Monetizing Media Rights in esports
The FACEIT London Major is underway, and while the main broadcast feed is being distributed for free (on both Twitch and YouTube), FACEIT is also experimenting with putting certain content behind a paywall. For a one-time fee of $9.99, fans can obtain access to a wide array of premium content related to the event, including an interactive HUD, player POV cameras, and channels powered by interactive statistics and custom extensions. This is the first example of a Twitch Premium Pass for a CS:GO event, as well as one of the earliest and most prominent instances of premium content surrounding a marquee esports event.
The monetization of media rights in esports has long been a complicated endeavor. While virtually every major traditional sports broadcast exists behind the subscription paywall of cable TV, esports broadcasts are the exact opposite. Esports fans aren’t so much chord-cutters as we are chord-nevers. We want our content available on all platforms, and we want it for free. The eyeballs themselves are still valuable and major events/leagues are able sell them for considerable sums of money (for example, the Overwatch League’s deal with Twitch is for a reported $90M over two years), but options are fairly limited. A competition organizer that strikes an exclusive broadcast deal will get pushback; if that deal is with a platform viewers don’t like—basically anywhere other than Twitch or (to a lesser extent) YouTube)—that pushback will escalate to vitriol.

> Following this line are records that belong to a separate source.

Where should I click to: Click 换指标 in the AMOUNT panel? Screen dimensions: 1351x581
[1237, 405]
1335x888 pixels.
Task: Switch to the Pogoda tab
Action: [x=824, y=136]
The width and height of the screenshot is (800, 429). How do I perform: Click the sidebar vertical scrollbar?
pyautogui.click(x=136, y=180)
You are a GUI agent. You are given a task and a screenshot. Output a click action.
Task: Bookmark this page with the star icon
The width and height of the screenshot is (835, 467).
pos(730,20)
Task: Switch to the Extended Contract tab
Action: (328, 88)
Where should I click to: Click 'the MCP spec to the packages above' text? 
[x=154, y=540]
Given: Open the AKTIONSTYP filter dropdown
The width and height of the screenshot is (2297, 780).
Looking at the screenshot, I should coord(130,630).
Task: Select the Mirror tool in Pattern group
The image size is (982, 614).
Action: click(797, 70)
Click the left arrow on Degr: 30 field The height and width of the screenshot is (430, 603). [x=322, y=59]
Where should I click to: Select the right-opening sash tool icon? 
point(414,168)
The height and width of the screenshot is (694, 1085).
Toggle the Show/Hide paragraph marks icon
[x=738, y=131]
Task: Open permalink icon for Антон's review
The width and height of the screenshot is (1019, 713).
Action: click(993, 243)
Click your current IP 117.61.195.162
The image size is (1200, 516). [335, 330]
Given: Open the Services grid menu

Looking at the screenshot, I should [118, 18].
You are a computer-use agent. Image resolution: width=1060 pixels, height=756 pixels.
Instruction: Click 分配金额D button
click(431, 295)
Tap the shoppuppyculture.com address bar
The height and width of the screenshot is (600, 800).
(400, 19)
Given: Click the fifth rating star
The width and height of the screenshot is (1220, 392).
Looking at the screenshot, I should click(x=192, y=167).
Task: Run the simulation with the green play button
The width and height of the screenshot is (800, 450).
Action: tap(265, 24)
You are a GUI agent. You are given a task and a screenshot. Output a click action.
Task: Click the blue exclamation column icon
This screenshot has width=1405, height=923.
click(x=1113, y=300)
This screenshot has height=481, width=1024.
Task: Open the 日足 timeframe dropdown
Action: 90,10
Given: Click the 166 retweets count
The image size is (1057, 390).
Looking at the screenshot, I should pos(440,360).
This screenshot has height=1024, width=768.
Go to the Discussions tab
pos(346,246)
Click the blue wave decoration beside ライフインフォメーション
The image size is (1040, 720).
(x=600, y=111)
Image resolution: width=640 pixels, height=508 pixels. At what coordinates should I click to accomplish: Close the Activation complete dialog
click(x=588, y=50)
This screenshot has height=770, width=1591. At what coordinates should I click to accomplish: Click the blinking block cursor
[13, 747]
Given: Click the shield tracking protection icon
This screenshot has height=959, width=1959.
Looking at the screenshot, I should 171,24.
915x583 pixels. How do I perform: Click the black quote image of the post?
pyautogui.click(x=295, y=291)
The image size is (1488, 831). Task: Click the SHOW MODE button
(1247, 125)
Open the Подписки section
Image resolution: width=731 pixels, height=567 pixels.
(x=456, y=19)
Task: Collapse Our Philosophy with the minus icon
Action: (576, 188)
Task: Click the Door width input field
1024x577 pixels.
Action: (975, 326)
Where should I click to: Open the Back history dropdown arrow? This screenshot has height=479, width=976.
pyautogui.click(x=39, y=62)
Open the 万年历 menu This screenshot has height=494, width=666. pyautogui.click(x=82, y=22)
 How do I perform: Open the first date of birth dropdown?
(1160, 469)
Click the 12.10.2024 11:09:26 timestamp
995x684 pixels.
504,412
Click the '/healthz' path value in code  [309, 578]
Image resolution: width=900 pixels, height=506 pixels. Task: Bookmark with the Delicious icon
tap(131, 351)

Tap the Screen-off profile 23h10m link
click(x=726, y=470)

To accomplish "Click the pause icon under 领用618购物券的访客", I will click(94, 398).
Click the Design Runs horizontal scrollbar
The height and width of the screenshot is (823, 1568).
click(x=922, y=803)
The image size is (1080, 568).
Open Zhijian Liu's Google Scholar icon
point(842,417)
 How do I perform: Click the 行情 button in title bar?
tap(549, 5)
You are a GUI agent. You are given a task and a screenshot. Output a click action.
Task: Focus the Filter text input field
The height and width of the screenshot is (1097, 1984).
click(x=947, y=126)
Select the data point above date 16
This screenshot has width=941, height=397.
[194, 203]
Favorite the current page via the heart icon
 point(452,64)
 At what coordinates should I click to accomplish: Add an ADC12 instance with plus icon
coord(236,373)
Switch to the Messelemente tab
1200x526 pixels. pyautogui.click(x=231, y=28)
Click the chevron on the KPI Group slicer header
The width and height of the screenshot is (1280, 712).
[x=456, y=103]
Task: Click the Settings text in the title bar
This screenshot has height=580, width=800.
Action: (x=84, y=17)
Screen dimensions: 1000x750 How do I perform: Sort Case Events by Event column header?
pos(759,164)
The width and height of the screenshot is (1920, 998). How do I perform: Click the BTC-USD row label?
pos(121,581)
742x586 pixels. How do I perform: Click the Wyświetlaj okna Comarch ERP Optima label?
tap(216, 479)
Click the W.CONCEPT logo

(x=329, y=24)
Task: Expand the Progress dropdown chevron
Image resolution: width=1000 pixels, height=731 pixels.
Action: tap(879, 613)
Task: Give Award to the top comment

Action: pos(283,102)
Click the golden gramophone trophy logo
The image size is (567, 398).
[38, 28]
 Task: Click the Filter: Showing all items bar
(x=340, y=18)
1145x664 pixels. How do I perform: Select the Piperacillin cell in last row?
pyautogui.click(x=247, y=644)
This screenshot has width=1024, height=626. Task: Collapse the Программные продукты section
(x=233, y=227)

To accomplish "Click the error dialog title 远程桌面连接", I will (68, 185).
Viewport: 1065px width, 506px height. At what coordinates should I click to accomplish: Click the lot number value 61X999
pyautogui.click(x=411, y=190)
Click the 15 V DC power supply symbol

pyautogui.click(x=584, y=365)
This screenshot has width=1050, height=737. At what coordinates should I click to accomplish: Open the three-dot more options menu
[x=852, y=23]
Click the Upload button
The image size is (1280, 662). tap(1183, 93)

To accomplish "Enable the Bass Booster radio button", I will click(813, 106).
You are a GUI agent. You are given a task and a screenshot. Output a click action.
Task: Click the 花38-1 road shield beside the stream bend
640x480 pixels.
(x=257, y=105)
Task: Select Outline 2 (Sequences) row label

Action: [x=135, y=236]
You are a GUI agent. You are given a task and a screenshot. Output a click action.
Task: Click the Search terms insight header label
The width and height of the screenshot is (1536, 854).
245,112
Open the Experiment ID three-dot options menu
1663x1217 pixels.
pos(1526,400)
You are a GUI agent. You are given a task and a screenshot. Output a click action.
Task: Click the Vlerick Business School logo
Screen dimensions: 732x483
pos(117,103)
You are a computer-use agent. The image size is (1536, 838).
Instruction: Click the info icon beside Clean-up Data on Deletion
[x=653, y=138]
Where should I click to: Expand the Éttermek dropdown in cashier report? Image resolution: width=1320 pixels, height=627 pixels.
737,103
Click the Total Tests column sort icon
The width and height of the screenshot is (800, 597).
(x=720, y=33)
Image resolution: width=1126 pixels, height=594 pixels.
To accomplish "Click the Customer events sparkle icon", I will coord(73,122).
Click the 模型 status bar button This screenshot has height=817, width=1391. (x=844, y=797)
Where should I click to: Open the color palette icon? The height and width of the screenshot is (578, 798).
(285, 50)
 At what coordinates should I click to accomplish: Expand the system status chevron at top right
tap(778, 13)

Viewed in this light, it should come as no surprise that esports media rights make up a much smaller percentage of the economic pie than they do in traditional sports. This is what makes efforts like what Twitch and FACEIT are doing for the London Major so interesting. We know how esports fans will react if you set the bar to consuming content too high (in their eyes), but we don’t know how many esports fans will opt into paying fees for genuinely premium experiences. If efforts like this prove successful, it could serve as a model for not just other CS:GO events, but for esports and Twitch more broadly by unlocking new revenue streams that will trickle through to all key stakeholders in the industry.
DiGiorno does gaming
Popular frozen delivery brand DiGiorno stopped by numerous smaller Twitch streams this past weekend and followed creators as well as engaged with their viewers in chat. The reaction was immensely positive, as streamers spontaneously sang songs about DiGiorno, thanked them profusely in stream, promised to buy their products on social media, and even made custom DiGiorno pizza emojis for their channels.
As the profile of esports and gaming has continued to rise over the past few years, brands have been increasing their spend and focus on the esports and gaming sector. However, most brands focus on streamers with large audiences. DiGiorno’s focus on streamers averaging anywhere from 5-500 viewers is uncommon, which made their activation novel and well-received. Despite not offering sponsorships and clear signs that this was part of an activation (e.g. many different streamers being visited over a short period of time rather than a one-off drop-in) the general reaction by the microinfluencers and their loyal audiences was adoration.
It was clever, cost-effective, and well-received.
It would be great to see DiGiorno build on this activation by offering support (even if not formal sponsorships) for smaller streamers in the future, particularly as that niche is not one that any other brand in the gaming space has laid firm claim to. That a non-endemic pizza is in position to become the brand of choice for underdogs with savvy follow-up speaks to how forward-looking and clever DiGiorno’s was, though the real question is whether this was a one-off activation or the first step in a new gaming strategy. Either way, this weekend was yet another data point that gamers can be incredibly loyal to brands that reflect their values and meet them where they live.